# Support Bar Storage Completed



## wicandthing (Jul 11, 2005)

I completed my latest mod this evening. Thanks to the others on the forum who did this mod first allowing me to leverage off theirs.

I built the box out of 1/8" mild steel sheet material given to me by a friend. I had to cut the strips out and weld everything up to form the box and lid. Lots of hours cutting, grinding and welding.

Overall, things went really smoothly. The biggest snag I hit was having to find longer U-Bolts for mounting the spare tire so I could open the lid.

The box is mounted to the bumper brackets. I fashioned some angle brackets which are welded to the back of the box and bolted to the bumper brackets. I welded the nuts to the bolts just to keep the honest thieves honest









The box locks for secure storage of the bars.

The box is lined with felt to help protect the finish on the bars.


----------



## whodey (Feb 9, 2007)

LOOKS GREAT!







Excellent job.

Mike


----------



## ranier1315 (Jan 4, 2008)

Sweet! I wish I had your shop. Looks awesome.


----------



## wicandthing (Jul 11, 2005)

ranier1315 said:


> Sweet! I wish I had your shop. Looks awesome.


Thanks! That shop is a lifesaver. My father and I built it about 4 years ago. Its 16 x 24 and I wish it was twice that size


----------



## VVRRRMM (Oct 5, 2007)

Awesome!!! In your spare time crank one out for me


----------



## daslobo777 (Mar 24, 2007)

Great job and I too am envy of your shop, --->>> "a man's character and integrity can be measured by the square footage of his shop"









I have the 23RS too and I opted to put my support bar storage inside the front storage area forward of the top mounted table storage slot. Made two side-by-side storage tubes from vinyl fence post. Works sweet.


----------



## perry6217 (Feb 20, 2008)

========================================================================

WHAT IS ASKED: Copy out the forum thread on the support bar storage box word for word, from its title through the final post header.

========================================================================

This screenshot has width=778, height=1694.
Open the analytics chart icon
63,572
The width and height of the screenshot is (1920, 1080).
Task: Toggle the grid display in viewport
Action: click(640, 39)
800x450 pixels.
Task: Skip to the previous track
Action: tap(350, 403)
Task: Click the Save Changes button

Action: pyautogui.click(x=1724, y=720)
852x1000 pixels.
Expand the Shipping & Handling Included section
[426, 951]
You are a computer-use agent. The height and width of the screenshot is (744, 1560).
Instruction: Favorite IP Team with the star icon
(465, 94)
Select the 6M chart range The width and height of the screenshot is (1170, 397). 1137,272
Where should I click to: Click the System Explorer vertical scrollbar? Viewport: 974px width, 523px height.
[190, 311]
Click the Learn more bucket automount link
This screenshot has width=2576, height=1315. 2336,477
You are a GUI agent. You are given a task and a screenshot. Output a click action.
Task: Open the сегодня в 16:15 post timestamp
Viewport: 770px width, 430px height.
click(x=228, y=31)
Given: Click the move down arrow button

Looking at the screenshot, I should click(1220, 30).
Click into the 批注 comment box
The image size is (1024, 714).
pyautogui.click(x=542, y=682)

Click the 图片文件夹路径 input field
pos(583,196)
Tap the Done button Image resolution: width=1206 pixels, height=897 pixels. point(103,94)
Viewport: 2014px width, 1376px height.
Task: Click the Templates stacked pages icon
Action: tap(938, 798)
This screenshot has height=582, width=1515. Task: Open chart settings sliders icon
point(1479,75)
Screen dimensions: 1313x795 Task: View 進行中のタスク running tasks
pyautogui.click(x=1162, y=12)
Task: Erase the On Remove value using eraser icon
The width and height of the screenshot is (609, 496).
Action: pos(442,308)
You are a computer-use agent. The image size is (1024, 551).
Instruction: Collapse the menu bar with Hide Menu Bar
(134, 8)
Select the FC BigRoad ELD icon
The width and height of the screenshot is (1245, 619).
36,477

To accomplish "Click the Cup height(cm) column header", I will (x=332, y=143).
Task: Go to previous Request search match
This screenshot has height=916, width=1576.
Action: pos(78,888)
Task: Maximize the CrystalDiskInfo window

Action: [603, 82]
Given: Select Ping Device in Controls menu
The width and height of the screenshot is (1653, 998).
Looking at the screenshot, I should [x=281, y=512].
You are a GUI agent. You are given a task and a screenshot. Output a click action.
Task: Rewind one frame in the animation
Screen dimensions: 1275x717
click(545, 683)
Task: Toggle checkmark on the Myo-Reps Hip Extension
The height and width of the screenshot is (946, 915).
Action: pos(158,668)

========================================================================

WORKED ANSWER:
# Support Bar Storage Completed



## wicandthing (Jul 11, 2005)

I completed my latest mod this evening. Thanks to the others on the forum who did this mod first allowing me to leverage off theirs.

I built the box out of 1/8" mild steel sheet material given to me by a friend. I had to cut the strips out and weld everything up to form the box and lid. Lots of hours cutting, grinding and welding.

Overall, things went really smoothly. The biggest snag I hit was having to find longer U-Bolts for mounting the spare tire so I could open the lid.

The box is mounted to the bumper brackets. I fashioned some angle brackets which are welded to the back of the box and bolted to the bumper brackets. I welded the nuts to the bolts just to keep the honest thieves honest









The box locks for secure storage of the bars.

The box is lined with felt to help protect the finish on the bars.


----------



## whodey (Feb 9, 2007)

LOOKS GREAT!







Excellent job.

Mike


----------



## ranier1315 (Jan 4, 2008)

Sweet! I wish I had your shop. Looks awesome.


----------



## wicandthing (Jul 11, 2005)

ranier1315 said:


> Sweet! I wish I had your shop. Looks awesome.


Thanks! That shop is a lifesaver. My father and I built it about 4 years ago. Its 16 x 24 and I wish it was twice that size


----------



## VVRRRMM (Oct 5, 2007)

Awesome!!! In your spare time crank one out for me


----------



## daslobo777 (Mar 24, 2007)

Great job and I too am envy of your shop, --->>> "a man's character and integrity can be measured by the square footage of his shop"









I have the 23RS too and I opted to put my support bar storage inside the front storage area forward of the top mounted table storage slot. Made two side-by-side storage tubes from vinyl fence post. Works sweet.


----------



## perry6217 (Feb 20, 2008)